А когда Блондин по-военному щелкнул каблуками и выкрикнул:
– Так точно, господин доктор! – и добавил, что уже подал заявление о приеме на службу в «Лейбштандарт СС Адольф Гитлер», остатки самообладания у педагога рухнули. Он уже замахнулся, чтобы ударить, но вдруг своевременно заметил различие в росте, и рука его остановилась в воздухе.
– Мои руки длиннее, чем вы думаете! – крикнул он и замахал обеими руками, словно жонглер.
– Мои руки достанут и до «Лейбштандарта»! Вы это увидите! Я вам это гарантирую! – И после этого он плотоядно улыбнулся.

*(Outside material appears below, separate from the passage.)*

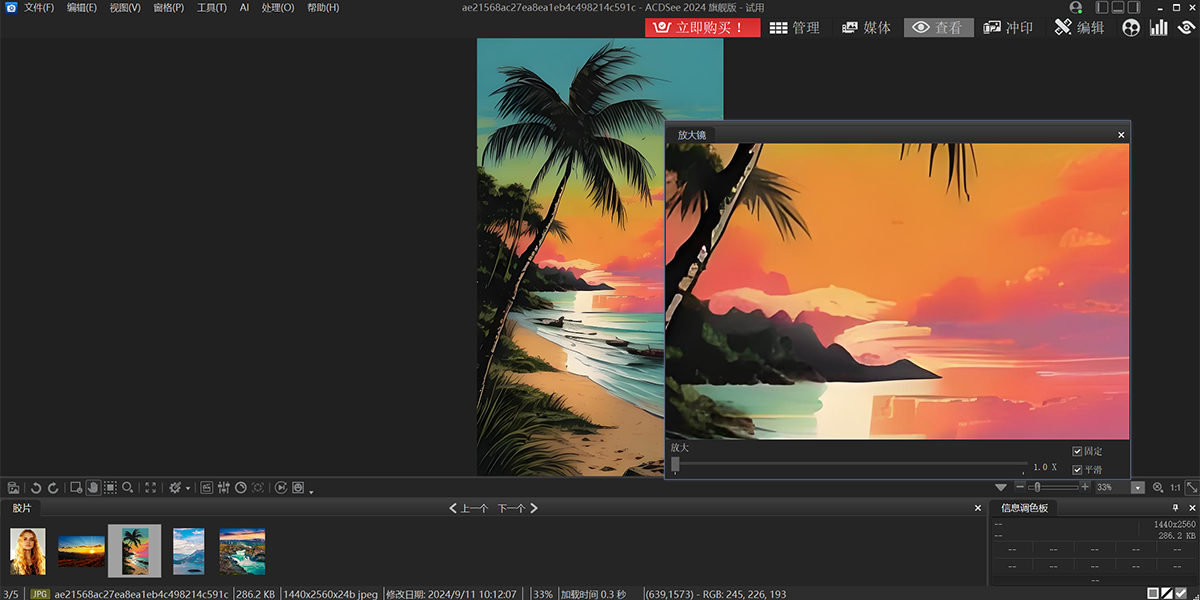Image resolution: width=1200 pixels, height=600 pixels.
Task: Switch to the 编辑 Edit mode tab
Action: (x=1079, y=28)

Ну вот, старый боец остался дома, будучи в своей школе верным пропагандистом среди своих воспитанников единодушной подачи заявлений на добровольную службу. Но его рука действительно дотянулась до Лихтерфельда. Однажды во время рекрутчины Блондина вызвали в канцелярию. После обязательных приседаний он, наконец, мог стоять прямо. Шпис задумчиво развернул письмо и так же задумчиво прочитал Блондину обвинения. Он понял что-то о непослушном ученике, строптивом субъекте без убеждений и чувства Родины, о пятне позора на элитном полке, которое необходимо стереть и уничтожить, чтобы освободить от него новый общественный порядок. Блондина охватило тошнотворное чувство. Шпис разорвал письмо, клочки которого упали на безукоризненно чистый письменный стол. Он смерил глазами Блондина сверху вниз и обратно и вдруг крикнул:
– Для нас педагогический оргазм ягодичного барабанщика дерьма не стоит, ясно? Мы не даем вспомогательных уроков для школьных неудачников, ясно? Мы ценим только мужчин с именем фюрера на рукаве, ясно? Что было раньше – нам наплевать, ясно? Сейчас, сегодня – считается. Остальное – нет! – После этого он улыбнулся и сказал почти по-отцовски:
– Но если вы у нас попытаетесь заниматься тем же, чем довели своего препода до белого каления, то я могу вас уверить… – И вдруг снова перешел на крик:
– У нас – никогда! Мы разорвем вам жопу так, что туда задвинутся Бранденбургские ворота! Ясно?!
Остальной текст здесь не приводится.